I’m mainly a memoir writer, and writing to me is a very personal expression of one’s uniqueness. And so when I hear suggestions of “the way to write,” it’s all I can do not to stick my fingers in my ears. I don’t want to use other writers’ formulas or styles. The avocation of writing brings out all the wonderful feelings of nonconformity I held dear in my youth. While playing alone in the gullies of Blaine, Washington, I felt deep in my heart an odd assurance of security. In my first two years of high school I had to see the school counselor once a week to discuss my “unusual” behavior. I was the first person in at least my whole town who obtained a live tarantula for a pet, years before they would be sold in pet shops, and eventually wrote a book about their care (All About Tarantulas, 1977, TFH Publications). I sneaked into a nudist camp. I hitchhiked around the U.S. I savored my nonconformity; so much so, that after joining the Army I deserted it during basic training (being arrested and brought back the next day). I can’t begin to fit all this and much more into anyone else’s formula. I don’t want to. In all fairness to OWL, they don’t want me to. They encourage writers and the uniqueness of writers, and publish accomplishments in the newsletter. I don’t believe it’s the group’s intent to confine creativity into any formula or style.

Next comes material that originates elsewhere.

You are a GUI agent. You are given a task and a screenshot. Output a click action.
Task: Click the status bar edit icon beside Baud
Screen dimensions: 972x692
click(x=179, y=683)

We recently had a day-long OWL seminar given by a freelance editor from Oregon. She was very good, but by the last segment of her lectures, she felt inclined to change her course. She asked the group if she should continue according to the printed-out lesson plan, or if they’d prefer hearing about the mechanics of getting published. The majority opted for the latter. And so the last segment of the seminar was the most interesting and, in my opinion, the most useful.
Writers want readers. And this is the chief problem with writers groups. Everyone wants to write, but few care to read. Being with other writers is, to me, like having an armory of guns but no place to shoot them. It would be sheer bliss for me to be a writer, not in a room full of other writers, but in a room full of readers. Hence this blissful blog.
A wonderful compromise was in Creative Writing courses at Everett Community College. These were classrooms full of would-be writers. The instructor gave us a free-hand in what we wrote. Then he made copies of our work and passed them out to the others in the class. Whereupon we would read and, either by pen or mouth, critique each other. The names were not given, so the critiques were fair and not biased, and each writer would learn how each of his creations were appreciated or criticized. This was invaluable to me, and this is why I “majored” in Creative Writing. And this is why I enjoy this Butter Rum Cartoon blog so much, why I check frequently the statistics of views received, and crave comments after each post.
We don’t learn to write from other writers anywhere near as much as we do from readers.